Maybe publicly-available predictions can never be correct. Certainly, many people who liked Clinton (or more likely, didn't want Trump) stayed home because, knowing that Clinton was going to win, they had no reason to inconvenience themselves. I'll leave it to the professionals to decide how many, and whether it was enough to change the outcome.

But whatever we decide about this election, there is something self-referential about making a perfect prediction of an election and then announcing it to the electorate. This is the kind of thing that lets you build paradoxes and "Incompleteness Theorems" in mathematical logic.

If we decide that perfect predictions can affect the outcome (thereby turning themselves into imperfect predictions), my "vote" is that we stop trying to predict. Why not just let the people decide on election day?

This is a pitiful attempt to cover your tracks on calling out FiveThirtyEight as an 'outlier.' They're model was the only that took seriously the uncertainty in polling margins. Indeed, there seems to be plenty of evidence that there was 'as much uncertainty as the FiveThirtyEight model suggests.' If you were paying attention to their analysis leading up to last Tuesday, they made attempt after attempt to justify this uncertainty and in the face of b.s. criticism like this post, they stood behind their model's prediction of nearly a 1/3 chance of a Trump win. And they repeatedly described exactly the kind of systematic polling error it would (and did) take for this result. How you can claim that FiveThirtyEight got it wrong is puzzling.

I apologize for my first post being so transparently self-serving, but I predicted 301 EV for Trump compared to his actual total of 306. My model was simple but by no means a guess. It is easy to dismiss criticism of FiveThirtyEight because it did allow a 1/3 chance of Trump winning, but it is hard to dismiss predicting the EV within 5 votes.

http://foolishdoings.blogspot.com/2016/11/how-i-predicted-election_9.html

before you decide the polls were wrong you must decide if the official counts were correct, rather than just assuming they were not manipulated.

Charnin finds that in 300 exit polls from 1988 to 2008 there were 138 that deviated form the official counts by more than the standard error.

shockingly 132 of those were in favor of the republicans. this redshift is impossible by chance or rather has odds of one over (2^100).

if you think trump voters were shy and did not do exit polls this must be proven by finding shy trump voters that did not take exit polls. if you find none then it look like the tabulations were rigged. This consistent red shift must be explained. In Michigan the Alternet Election Integrity Team finds that there is no shift where paper ballots are used, and there is a red shift in red counties with electronic voting. please explain without adhoc dismissals.
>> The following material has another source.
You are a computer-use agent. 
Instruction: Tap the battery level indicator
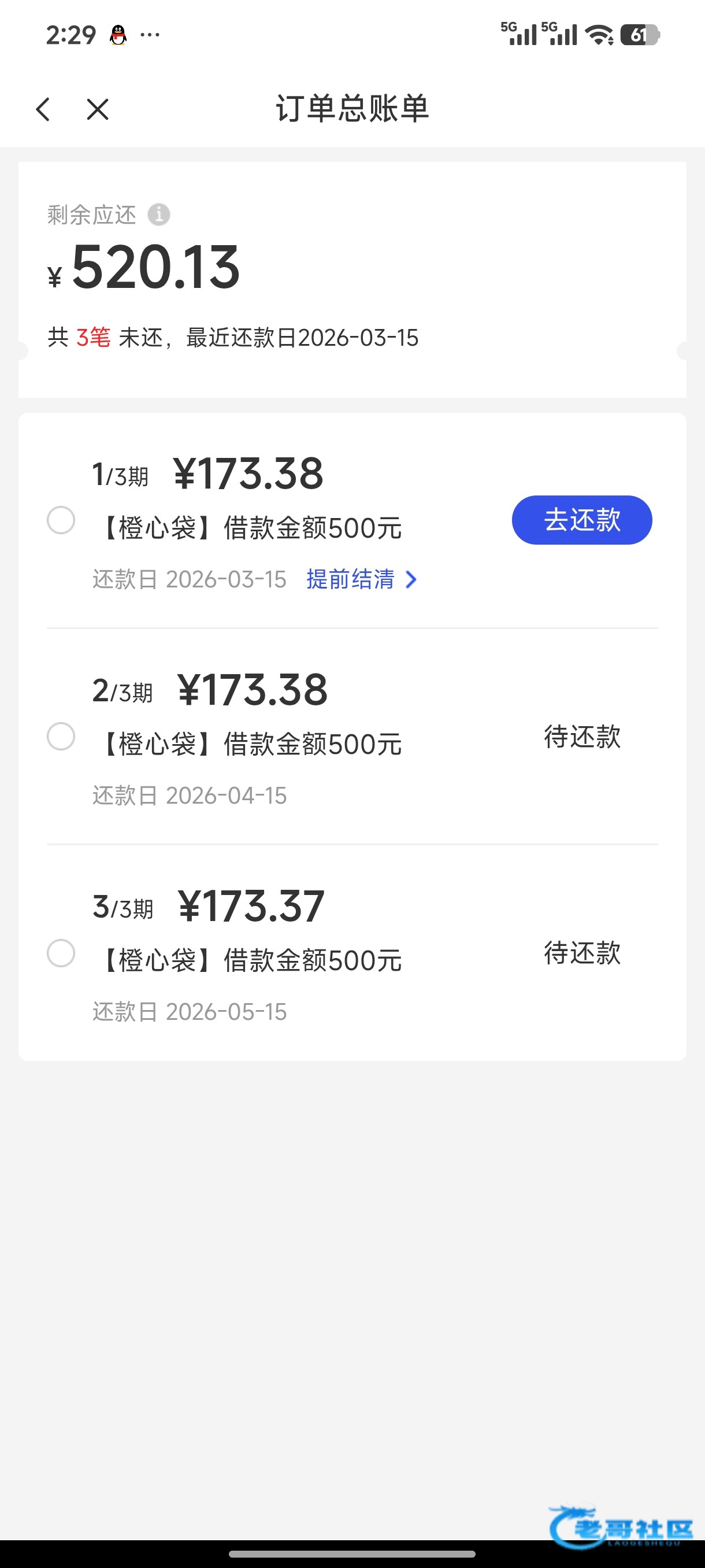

I think the most obvious flaw was the incorrect sampling methods.

The "professor" you refer to only picked a Donald Trump victory if the 3rd-party candidate got over 5% of the vote. Since the 3rd-party candidate got less than 5%, he actually predicted a Clinton victory in the end.

People lied. I and my mother lied to every pollster. So did most of my Trump friends. We did not want the crap for it. So sidestepped. My nieces both voted for Trump but kept quite about it and had no bumper stickers. They are both RN's. I remember having Reagan stickers and never worrying. Now your car would be egged or keyed. So the "shy voter" effect, I suspect, is much higher than you suspect.